[SELECTED TEXT]

Mark Zuckerberg is facing a lawsuit over claims he wrongly used millions of copyrighted books and articles to develop Meta's artificial intelligence tools.
The 41-year-old Meta chief executive is accused of personally approving and encouraging copyright infringement, according to court documents filed in New York.
Five major publishing houses, including Elsevier, Cengage, Hachette Book Group, Macmillan and McGraw Hill, have joined forces with author Scott Turow to bring the class action case.
The publishers represent works by well-known writers including James Patterson, Donna Tartt and former US president Joe Biden.

The lawsuit claims Meta illegally downloaded millions of copyrighted books and journal articles from pirate websites while training its AI language tool called Llama.

"In their effort to win the AI 'arms race' and build a functional generative AI model, Defendants Meta and Zuckerberg followed their well-known motto: 'move fast and break things'," the legal filing states.


It describes the alleged actions as "one of the most massive infringements of copyrighted materials in history".

Meta, valued at $1.5 trillion, has rejected the allegations and vowed to contest the lawsuit strongly.

[/SELECTED TEXT]

**SET OF TASKS**
**A.** According to the lawsuit article, what is the name of the AI language tool that Meta allegedly trained using copyrighted books and articles downloaded from pirate websites?
**B.** Continue the lawsuit article beyond its final sentence.
The material that follows is not needed for this work.

[INFORMATION GIVEN]

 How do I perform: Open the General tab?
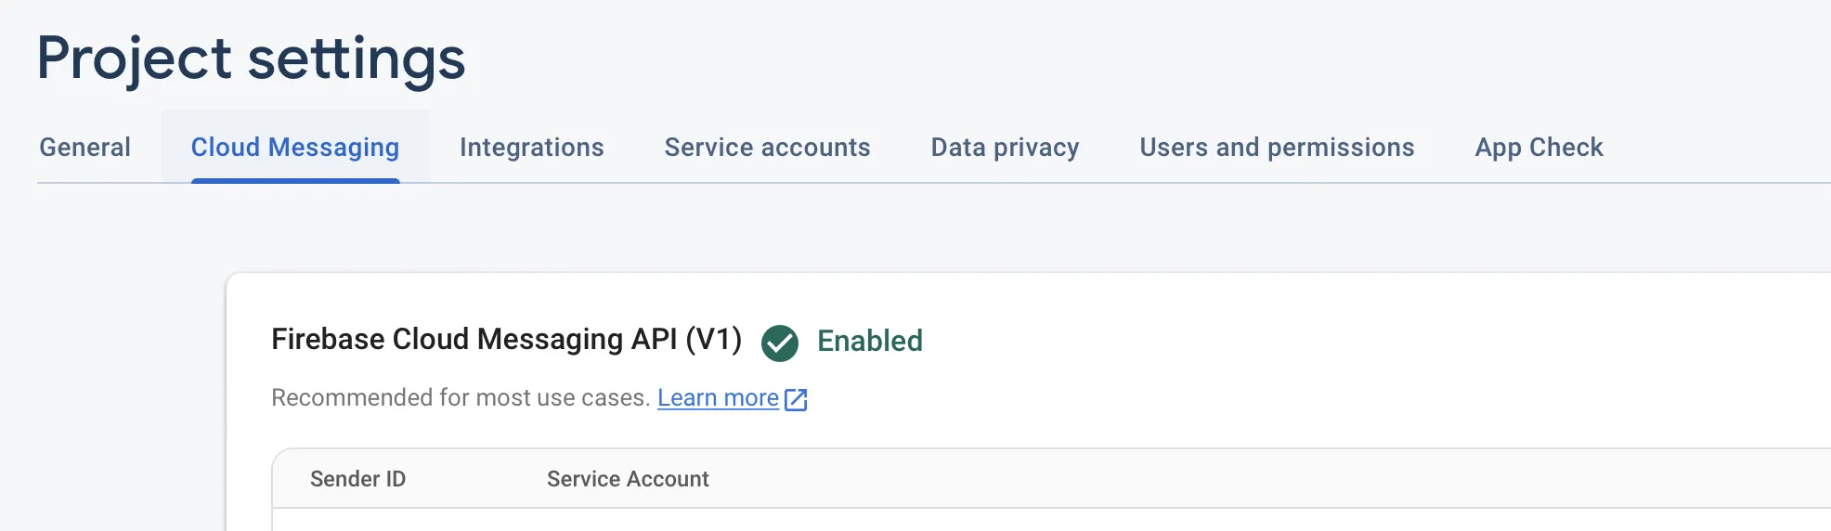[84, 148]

[/INFORMATION GIVEN]
[INFORMATION GIVEN]

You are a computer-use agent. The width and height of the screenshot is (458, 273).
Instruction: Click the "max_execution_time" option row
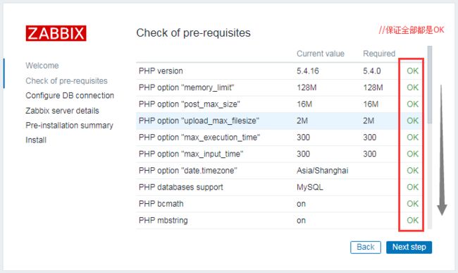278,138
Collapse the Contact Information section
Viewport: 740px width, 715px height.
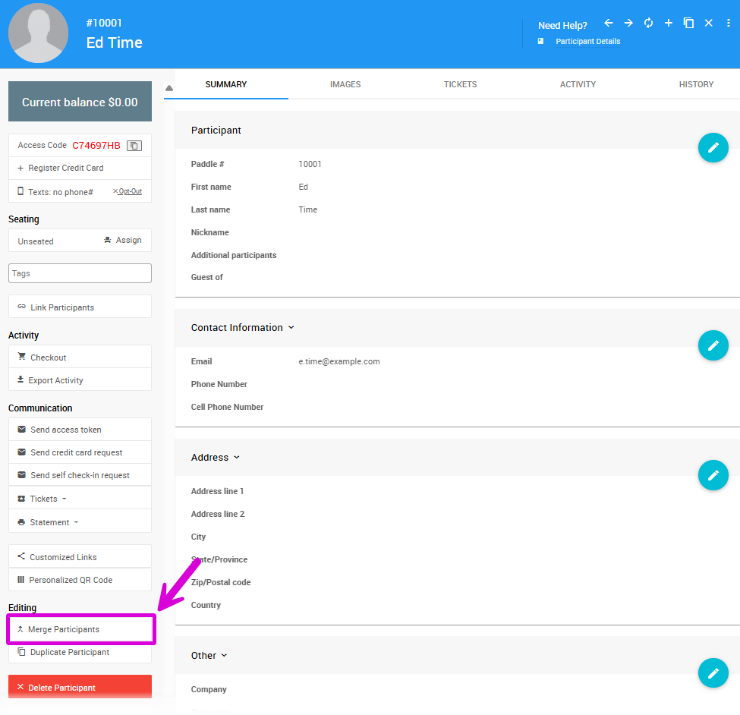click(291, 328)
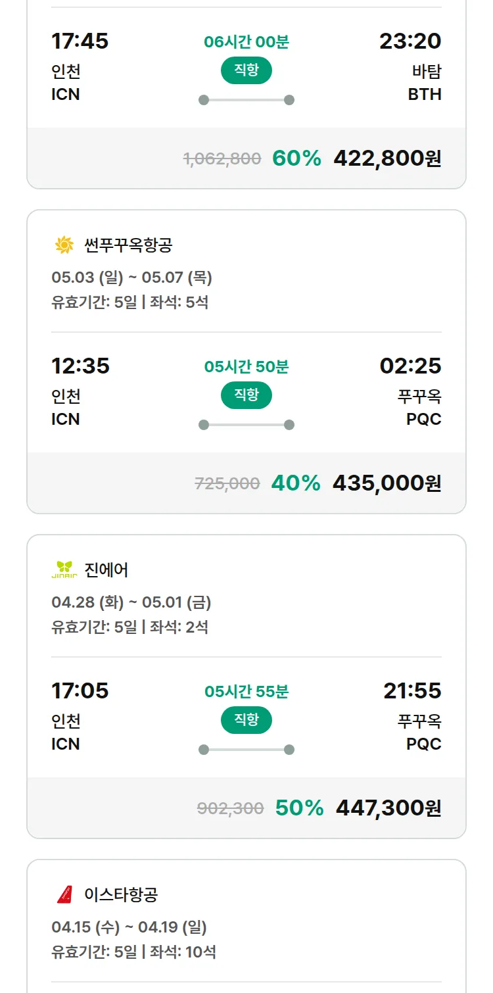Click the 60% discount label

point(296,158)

[/INFORMATION GIVEN]

**OUTPUTS IN ORDER**
**A.** Llama

**B.**
The company argues that using copyrighted material for AI training can qualify as fair use.

"AI is powering transformative innovations, productivity and creativity for individuals and companies, and courts have rightly found that training AI on copyrighted material can qualify as fair use," Meta said in a statement.

The case represents the latest attempt by writers and publishers to seek compensation from tech companies over AI training practices.

Last year, AI firm Anthropic paid $1.5 billion to settle similar claims. However, not all such cases succeed.

A San Francisco court previously ruled against 13 writers, including Ta-Nehisi Coates, who brought comparable claims against Meta, though the judge noted his ruling applied only to that specific case.